UF and MF membranes have been typically synthesized by phase inversion method due to cost effect mass production[5]. If the target materials could be dissolved in organic solvents, the pore is simply formed as mixing the poor solvents. This method is named as non-solvent induced phase inversion (NIPS). In case of some polymers such as polyethylene or polypropylene, it would be difficult to find proper organic solvent to dissolve them at room temperature. At this time, those polymers could be dissolved in diluents at high temperatures. Based on the thermodynamic, the phase separation takes place when the temperature is cooled until binomial points. This method is called as thermally induces phase separation (TIPS)[6,7]. Current commercialized MF and UF membranes are released using TIPS or NIPS. However, since both methods have been well known relatively, the technical barrier is relatively low. A novel technique to achieve a competitive price must be developed with well controllable pore size[8].

As one approach, the amount of used materials must be minimized. The volume portion of solvents or diluents for NIPS and TIPS is around 80%[9-12]. They occupy around 50% in the production cost except for incidental expenses. Even though those solvent or diluent could be recyclable, those are wasted in most cases. Also, it takes at least 1 week to remove remained solvents and diluents or use pore-forming chemical agents such as glycerin. In addition, the coagulation liquids are also the additional cost. The additional process could also increase the production cost.

DATASET CONTENT
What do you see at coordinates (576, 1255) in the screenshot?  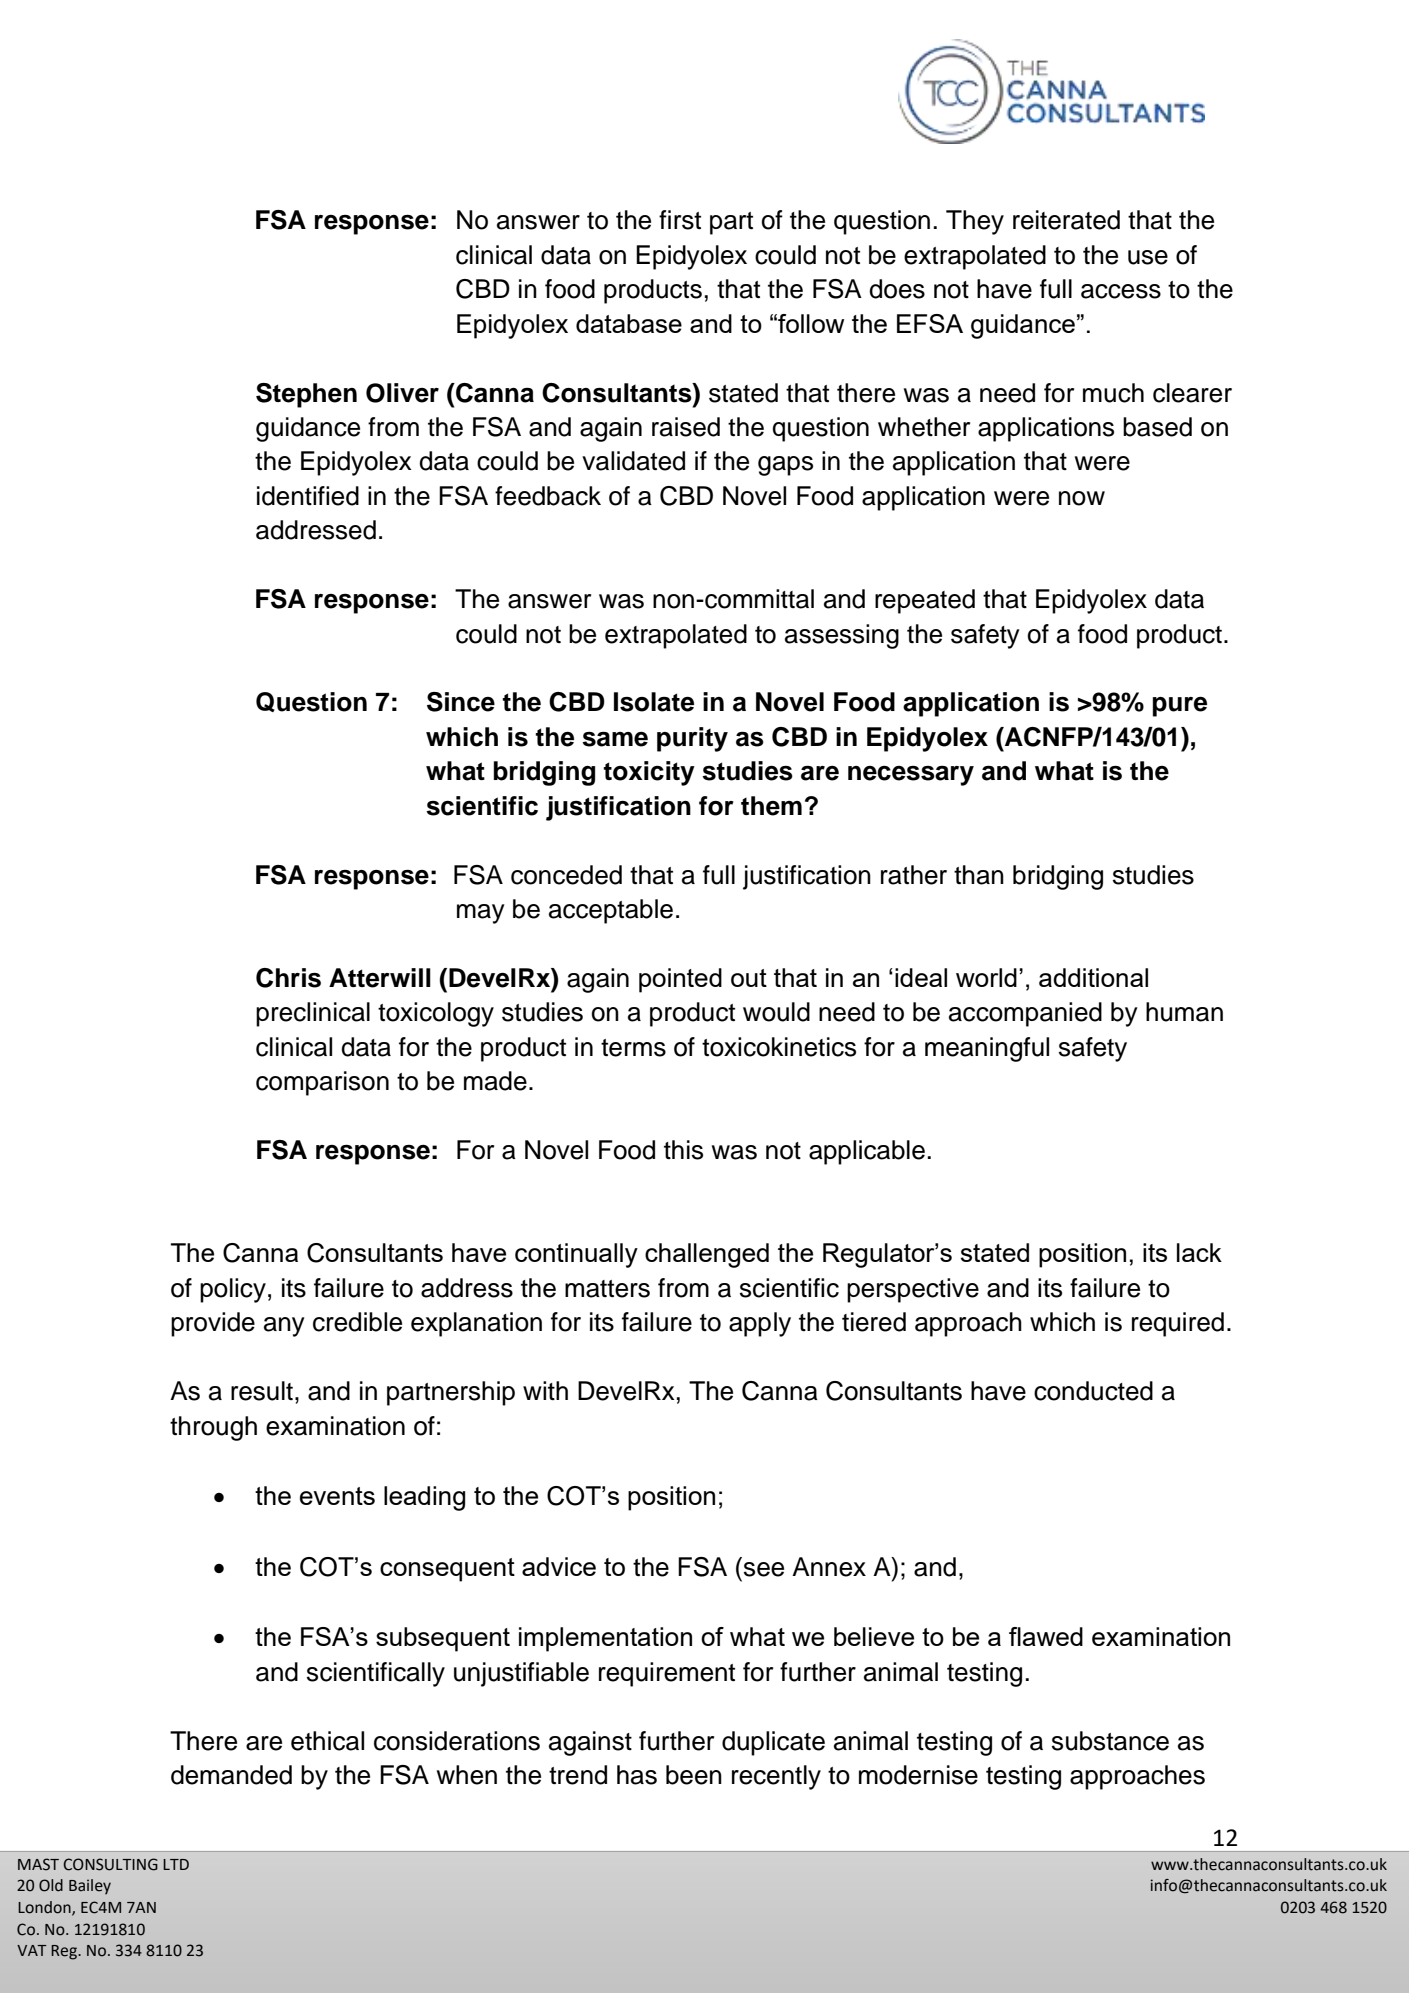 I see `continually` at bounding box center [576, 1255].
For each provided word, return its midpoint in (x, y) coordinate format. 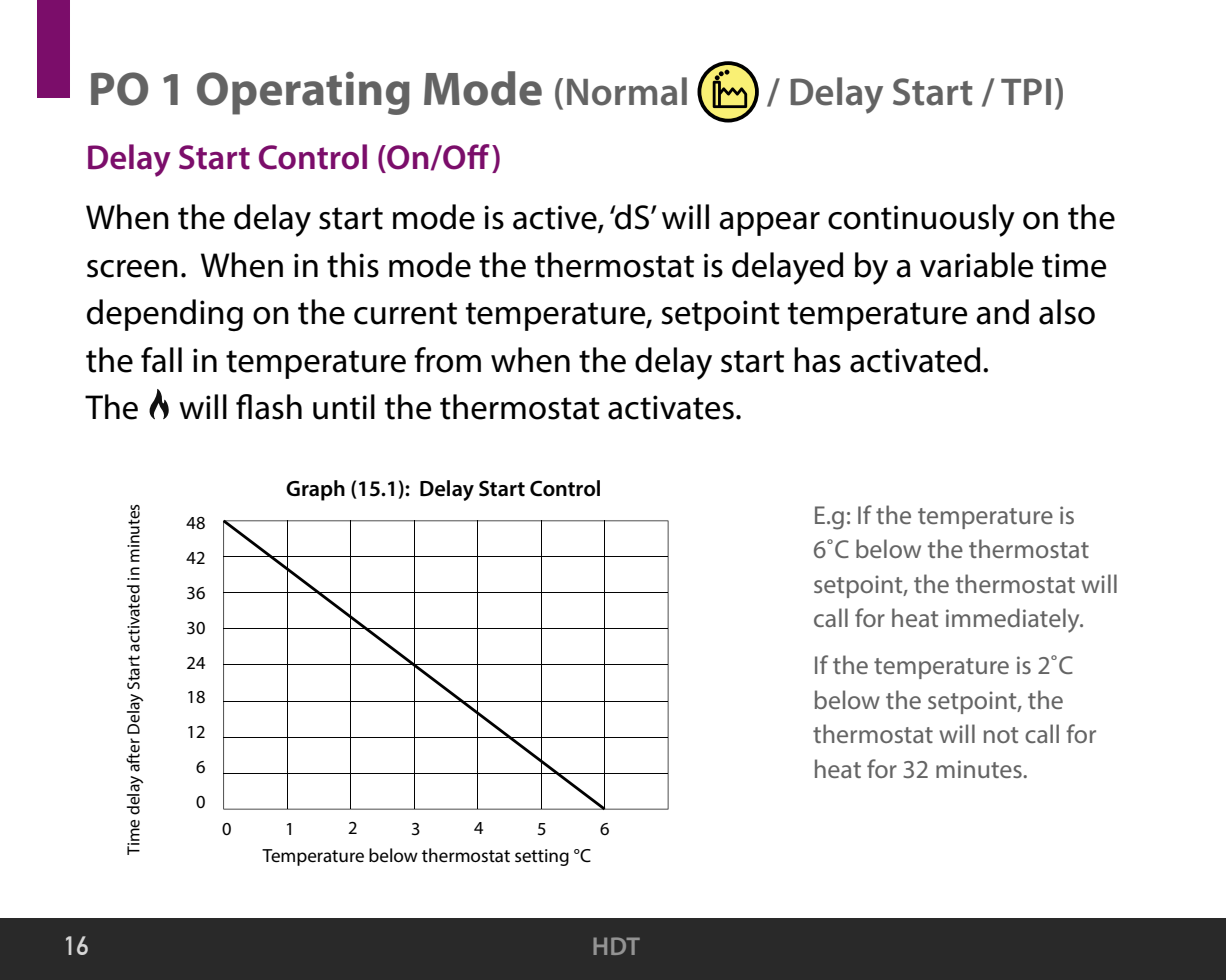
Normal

GIVEN TASK
Reproduce the passage on membrane fabrication word for word, from "As one approach, the" up to and including "the production cost.".

SOLUTION FOR THIS EXERCISE
As one approach, the amount of used materials must be minimized. The volume portion of solvents or diluents for NIPS and TIPS is around 80%[9-12]. They occupy around 50% in the production cost except for incidental expenses. Even though those solvent or diluent could be recyclable, those are wasted in most cases. Also, it takes at least 1 week to remove remained solvents and diluents or use pore-forming chemical agents such as glycerin. In addition, the coagulation liquids are also the additional cost. The additional process could also increase the production cost.